> _Listed records_:
----

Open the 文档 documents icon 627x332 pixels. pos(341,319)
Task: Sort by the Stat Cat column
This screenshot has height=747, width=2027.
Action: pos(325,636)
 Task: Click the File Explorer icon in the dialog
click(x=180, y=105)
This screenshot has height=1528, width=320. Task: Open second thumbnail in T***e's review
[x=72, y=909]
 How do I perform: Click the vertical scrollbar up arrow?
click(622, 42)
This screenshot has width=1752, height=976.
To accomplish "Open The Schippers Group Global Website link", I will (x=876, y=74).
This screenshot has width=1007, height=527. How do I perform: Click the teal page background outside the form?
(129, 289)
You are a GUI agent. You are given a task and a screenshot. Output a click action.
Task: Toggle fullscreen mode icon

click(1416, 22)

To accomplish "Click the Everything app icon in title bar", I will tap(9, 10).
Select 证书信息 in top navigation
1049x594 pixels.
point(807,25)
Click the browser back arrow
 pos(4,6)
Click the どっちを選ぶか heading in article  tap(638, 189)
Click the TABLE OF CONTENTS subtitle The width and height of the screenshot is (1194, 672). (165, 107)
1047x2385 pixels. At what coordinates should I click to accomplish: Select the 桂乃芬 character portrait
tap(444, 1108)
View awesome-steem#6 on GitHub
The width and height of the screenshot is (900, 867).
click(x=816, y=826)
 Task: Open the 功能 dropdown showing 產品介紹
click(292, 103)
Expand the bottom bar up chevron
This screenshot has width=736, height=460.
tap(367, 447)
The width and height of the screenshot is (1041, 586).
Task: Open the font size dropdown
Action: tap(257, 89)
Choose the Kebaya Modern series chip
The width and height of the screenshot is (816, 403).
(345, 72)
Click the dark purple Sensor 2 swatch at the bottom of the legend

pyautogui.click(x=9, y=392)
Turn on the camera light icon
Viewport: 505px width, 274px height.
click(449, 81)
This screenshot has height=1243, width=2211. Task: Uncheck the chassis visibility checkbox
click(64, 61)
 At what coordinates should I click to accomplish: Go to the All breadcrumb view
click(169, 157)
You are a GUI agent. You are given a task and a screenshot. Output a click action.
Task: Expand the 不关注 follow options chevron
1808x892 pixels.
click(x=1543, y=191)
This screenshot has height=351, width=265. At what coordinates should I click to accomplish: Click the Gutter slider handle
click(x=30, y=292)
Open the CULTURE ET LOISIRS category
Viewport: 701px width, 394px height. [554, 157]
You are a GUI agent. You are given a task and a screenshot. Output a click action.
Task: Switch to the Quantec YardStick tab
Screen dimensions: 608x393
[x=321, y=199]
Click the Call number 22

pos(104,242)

----

Retype all of the records above, reproducing every line exactly as it appears.

> _Output of the exercise_:
Open the 文档 documents icon 627x332 pixels. pos(341,319)
Task: Sort by the Stat Cat column
This screenshot has height=747, width=2027.
Action: pos(325,636)
 Task: Click the File Explorer icon in the dialog
click(x=180, y=105)
This screenshot has height=1528, width=320. Task: Open second thumbnail in T***e's review
[x=72, y=909]
 How do I perform: Click the vertical scrollbar up arrow?
click(622, 42)
This screenshot has width=1752, height=976.
To accomplish "Open The Schippers Group Global Website link", I will (x=876, y=74).
This screenshot has width=1007, height=527. How do I perform: Click the teal page background outside the form?
(129, 289)
You are a GUI agent. You are given a task and a screenshot. Output a click action.
Task: Toggle fullscreen mode icon

click(1416, 22)

To accomplish "Click the Everything app icon in title bar", I will tap(9, 10).
Select 证书信息 in top navigation
1049x594 pixels.
point(807,25)
Click the browser back arrow
 pos(4,6)
Click the どっちを選ぶか heading in article  tap(638, 189)
Click the TABLE OF CONTENTS subtitle The width and height of the screenshot is (1194, 672). (165, 107)
1047x2385 pixels. At what coordinates should I click to accomplish: Select the 桂乃芬 character portrait
tap(444, 1108)
View awesome-steem#6 on GitHub
The width and height of the screenshot is (900, 867).
click(x=816, y=826)
 Task: Open the 功能 dropdown showing 產品介紹
click(292, 103)
Expand the bottom bar up chevron
This screenshot has width=736, height=460.
tap(367, 447)
The width and height of the screenshot is (1041, 586).
Task: Open the font size dropdown
Action: tap(257, 89)
Choose the Kebaya Modern series chip
The width and height of the screenshot is (816, 403).
(345, 72)
Click the dark purple Sensor 2 swatch at the bottom of the legend

pyautogui.click(x=9, y=392)
Turn on the camera light icon
Viewport: 505px width, 274px height.
click(449, 81)
This screenshot has height=1243, width=2211. Task: Uncheck the chassis visibility checkbox
click(64, 61)
 At what coordinates should I click to accomplish: Go to the All breadcrumb view
click(169, 157)
You are a GUI agent. You are given a task and a screenshot. Output a click action.
Task: Expand the 不关注 follow options chevron
1808x892 pixels.
click(x=1543, y=191)
This screenshot has height=351, width=265. At what coordinates should I click to accomplish: Click the Gutter slider handle
click(x=30, y=292)
Open the CULTURE ET LOISIRS category
Viewport: 701px width, 394px height. [554, 157]
You are a GUI agent. You are given a task and a screenshot. Output a click action.
Task: Switch to the Quantec YardStick tab
Screen dimensions: 608x393
[x=321, y=199]
Click the Call number 22

pos(104,242)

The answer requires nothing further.